What the task asks: Please reproduce the data in full, exactly as it stands.

Records for the exercise Start Marker

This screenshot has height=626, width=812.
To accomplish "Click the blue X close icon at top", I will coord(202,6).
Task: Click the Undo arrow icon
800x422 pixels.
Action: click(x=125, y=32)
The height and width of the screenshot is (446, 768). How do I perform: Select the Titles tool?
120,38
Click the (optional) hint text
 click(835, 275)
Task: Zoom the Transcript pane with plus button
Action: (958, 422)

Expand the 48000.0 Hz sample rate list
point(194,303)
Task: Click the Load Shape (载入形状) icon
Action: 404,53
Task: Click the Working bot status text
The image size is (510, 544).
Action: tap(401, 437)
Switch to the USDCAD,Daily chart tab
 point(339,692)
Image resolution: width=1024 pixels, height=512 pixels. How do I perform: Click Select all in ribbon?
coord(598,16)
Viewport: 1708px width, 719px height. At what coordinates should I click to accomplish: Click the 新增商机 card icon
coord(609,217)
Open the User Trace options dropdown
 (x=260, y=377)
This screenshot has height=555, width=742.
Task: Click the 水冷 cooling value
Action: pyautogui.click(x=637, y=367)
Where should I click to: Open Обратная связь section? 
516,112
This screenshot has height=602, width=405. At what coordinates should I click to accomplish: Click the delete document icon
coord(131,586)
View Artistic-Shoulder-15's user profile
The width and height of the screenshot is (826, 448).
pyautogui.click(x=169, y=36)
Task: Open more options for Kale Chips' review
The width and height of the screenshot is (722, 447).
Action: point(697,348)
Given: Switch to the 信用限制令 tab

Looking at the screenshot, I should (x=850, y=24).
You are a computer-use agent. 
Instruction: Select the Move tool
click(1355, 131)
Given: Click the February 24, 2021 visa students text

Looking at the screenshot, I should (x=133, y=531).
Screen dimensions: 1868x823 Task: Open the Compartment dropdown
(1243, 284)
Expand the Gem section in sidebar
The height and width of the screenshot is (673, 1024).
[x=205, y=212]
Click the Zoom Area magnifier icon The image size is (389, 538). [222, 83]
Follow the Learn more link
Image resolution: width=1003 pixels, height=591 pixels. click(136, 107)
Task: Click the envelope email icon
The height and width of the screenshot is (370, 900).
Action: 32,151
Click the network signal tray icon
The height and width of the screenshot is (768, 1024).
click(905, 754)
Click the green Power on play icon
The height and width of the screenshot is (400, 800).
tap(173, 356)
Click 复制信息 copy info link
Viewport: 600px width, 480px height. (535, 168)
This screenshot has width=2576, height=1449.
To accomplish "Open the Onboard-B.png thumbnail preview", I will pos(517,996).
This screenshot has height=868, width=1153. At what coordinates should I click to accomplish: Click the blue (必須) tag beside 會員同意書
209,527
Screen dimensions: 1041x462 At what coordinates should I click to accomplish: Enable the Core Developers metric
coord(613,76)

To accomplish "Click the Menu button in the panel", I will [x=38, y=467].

Records for the exercise End Marker

Task result:
This screenshot has height=626, width=812.
To accomplish "Click the blue X close icon at top", I will coord(202,6).
Task: Click the Undo arrow icon
800x422 pixels.
Action: click(x=125, y=32)
The height and width of the screenshot is (446, 768). How do I perform: Select the Titles tool?
120,38
Click the (optional) hint text
 click(835, 275)
Task: Zoom the Transcript pane with plus button
Action: (958, 422)

Expand the 48000.0 Hz sample rate list
point(194,303)
Task: Click the Load Shape (载入形状) icon
Action: 404,53
Task: Click the Working bot status text
The image size is (510, 544).
Action: tap(401, 437)
Switch to the USDCAD,Daily chart tab
 point(339,692)
Image resolution: width=1024 pixels, height=512 pixels. How do I perform: Click Select all in ribbon?
coord(598,16)
Viewport: 1708px width, 719px height. At what coordinates should I click to accomplish: Click the 新增商机 card icon
coord(609,217)
Open the User Trace options dropdown
 (x=260, y=377)
This screenshot has height=555, width=742.
Task: Click the 水冷 cooling value
Action: pyautogui.click(x=637, y=367)
Where should I click to: Open Обратная связь section? 
516,112
This screenshot has height=602, width=405. At what coordinates should I click to accomplish: Click the delete document icon
coord(131,586)
View Artistic-Shoulder-15's user profile
The width and height of the screenshot is (826, 448).
pyautogui.click(x=169, y=36)
Task: Open more options for Kale Chips' review
The width and height of the screenshot is (722, 447).
Action: point(697,348)
Given: Switch to the 信用限制令 tab

Looking at the screenshot, I should (x=850, y=24).
You are a computer-use agent. 
Instruction: Select the Move tool
click(1355, 131)
Given: Click the February 24, 2021 visa students text

Looking at the screenshot, I should (x=133, y=531).
Screen dimensions: 1868x823 Task: Open the Compartment dropdown
(1243, 284)
Expand the Gem section in sidebar
The height and width of the screenshot is (673, 1024).
[x=205, y=212]
Click the Zoom Area magnifier icon The image size is (389, 538). [222, 83]
Follow the Learn more link
Image resolution: width=1003 pixels, height=591 pixels. click(136, 107)
Task: Click the envelope email icon
The height and width of the screenshot is (370, 900).
Action: 32,151
Click the network signal tray icon
The height and width of the screenshot is (768, 1024).
click(905, 754)
Click the green Power on play icon
The height and width of the screenshot is (400, 800).
tap(173, 356)
Click 复制信息 copy info link
Viewport: 600px width, 480px height. (535, 168)
This screenshot has width=2576, height=1449.
To accomplish "Open the Onboard-B.png thumbnail preview", I will pos(517,996).
This screenshot has height=868, width=1153. At what coordinates should I click to accomplish: Click the blue (必須) tag beside 會員同意書
209,527
Screen dimensions: 1041x462 At what coordinates should I click to accomplish: Enable the Core Developers metric
coord(613,76)

To accomplish "Click the Menu button in the panel", I will [x=38, y=467].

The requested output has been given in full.